Governo dá prazo de 24 horas para professores voltarem às aulas
Em mais uma reunião de negociação com os representantes dos professores, na manhã de quarta-feira (8) o governo do Estado reiterou o atendimento a 90% das solicitações do Sinte/SC e deu um prazo de 24 horas para encerrar as negociações com a categoria. Desde o início da greve, há 22 dias, o governo manteve um canal de comunicação e de negociação aberto com os professores, além de sugerir a criação de um grupo de trabalho entre as partes, que atuará nos próximos 180 dias para debater melhorias na carreira e na Educação do Estado.
Além de uma nova e última proposta, o secretário Marco Tebaldi entregou um documento aos representantes dos professores explicando os avanços conquistados nos últimos dias e com as tabelas de cálculos que mostram o ganho real que varia de 7% a 44%. "Se isso não for providenciado pelos professores, só nos resta declarar um impasse nas negociações e retirar todas as propostas financeiras e não financeiras concedidas pelo governo, mantendo a proposta que está na medida provisória, encaminhada à Alesc", explicou o secretário da Educação, Marco Tebaldi.
Na reunião, os dirigentes do Sindicato dos Trabalhadores da Educação (Sinte/SC) reiteraram verbalmente que os professores não aceitaram a última proposta apresentada e já debatida entre os representantes da categoria e o governo. De acordo com o Sinte/SC, os professores querem que seja mantido o índice da regência de classe, o que impactaria no orçamento do Estado em mais de R$ 37 milhões, infringindo a lei de Responsabilidade Fiscal. Hoje, os índices da regência são de 40% e 25%. Pela proposta do Governo, os valores seriam de 25% e 17%.
De acordo com a proposta feita pelo governo do Estado na segunda-feira (6), 100% dos educadores serão beneficiados com a lei do piso. A menor remuneração de salário base passaria a ser de R$ 1.483 e o professor com curso superior receberia vencimento inicial maior do que o de nível médio.
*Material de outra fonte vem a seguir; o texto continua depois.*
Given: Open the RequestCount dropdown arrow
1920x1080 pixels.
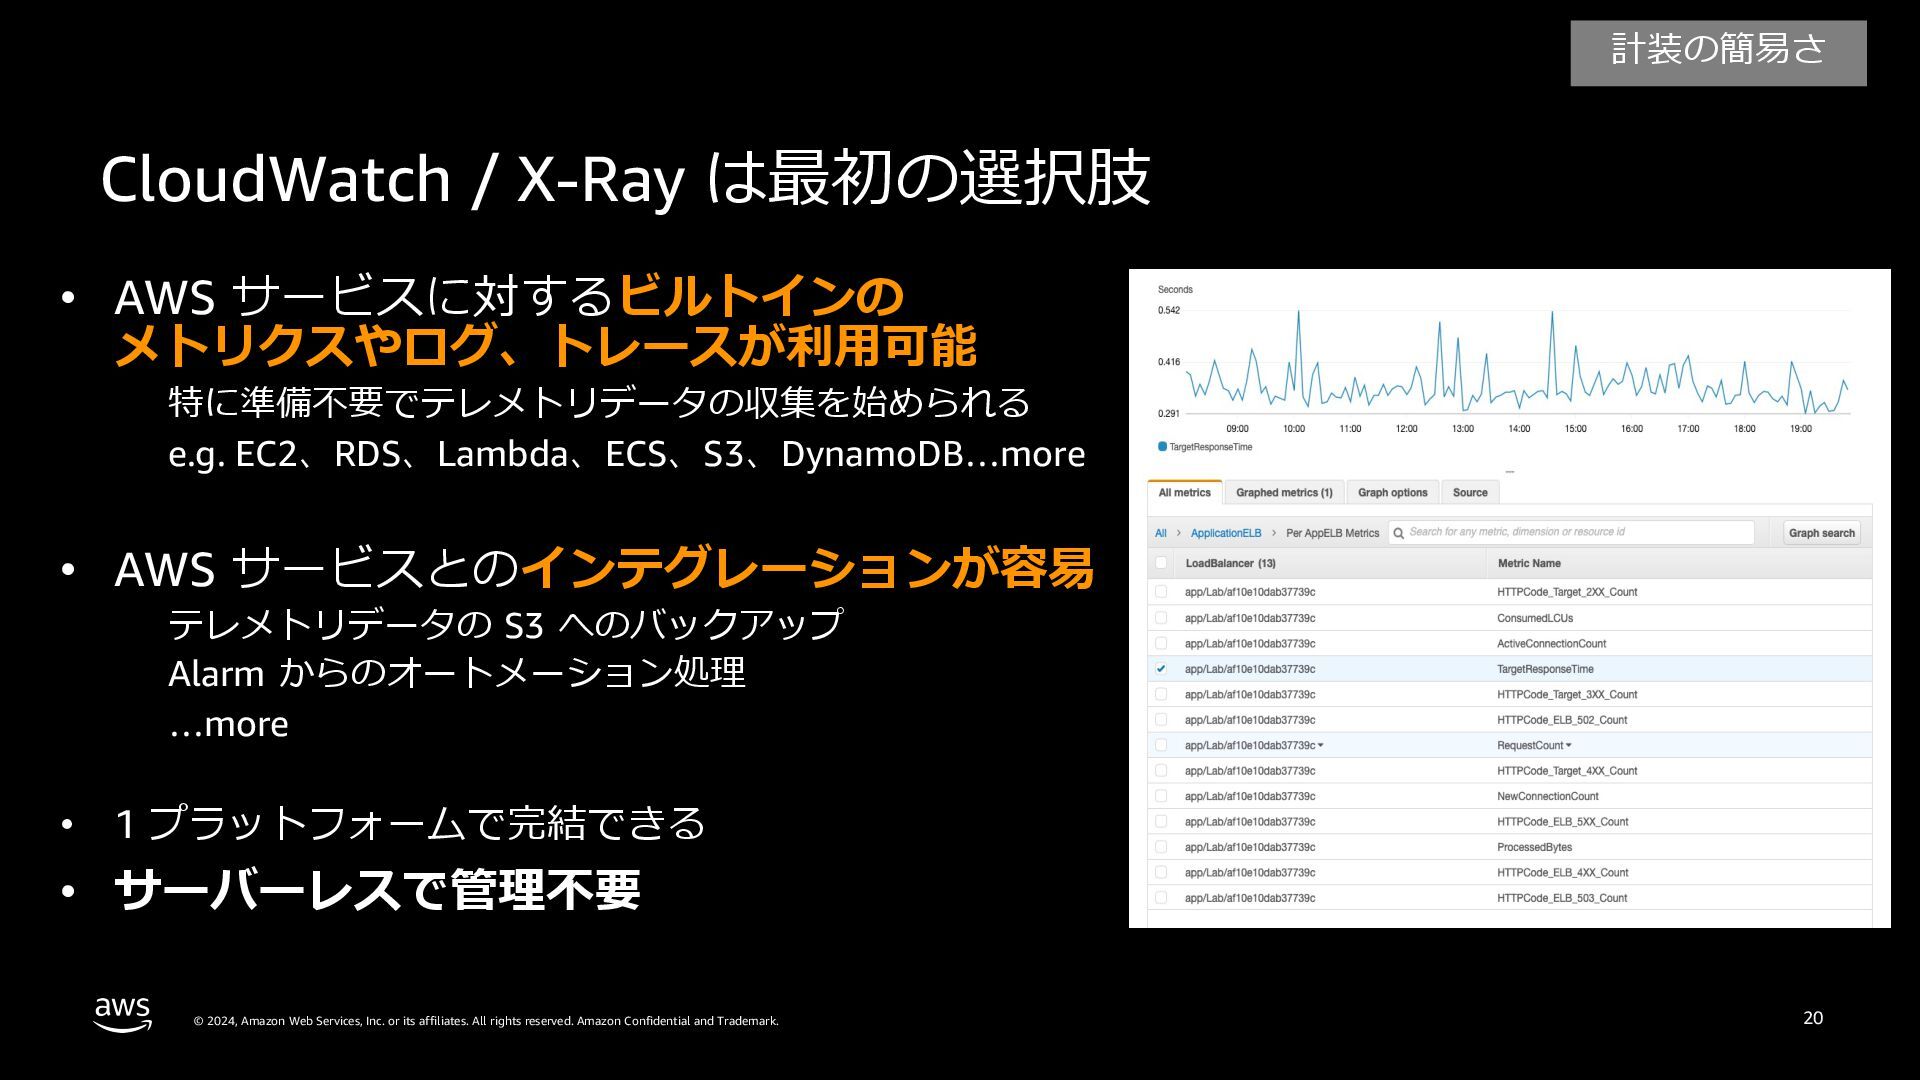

Com a volta às atividades normais dos professores, o governo propõe que os planos de carreira da categoria continuem sendo debatidos e negociados. Para isso, será formado um grupo de trabalho com representantes da secretaria de Educação e dos professores. A ideia é que no final de 6 meses, os educadores tenham um cronograma de reajustes conforme as disponibilidades financeiras do Estado.